> **SOURCE MATERIAL**:
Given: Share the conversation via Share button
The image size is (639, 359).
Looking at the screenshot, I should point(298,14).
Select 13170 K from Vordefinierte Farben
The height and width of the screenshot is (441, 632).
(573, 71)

> **THE EXERCISE**: Write out the records again, putting "chat" wherever "conversation" appears. Leave everything else unchanged.

> **ANSWER TO THIS EXERCISE**:
Given: Share the chat via Share button
The image size is (639, 359).
Looking at the screenshot, I should point(298,14).
Select 13170 K from Vordefinierte Farben
The height and width of the screenshot is (441, 632).
(573, 71)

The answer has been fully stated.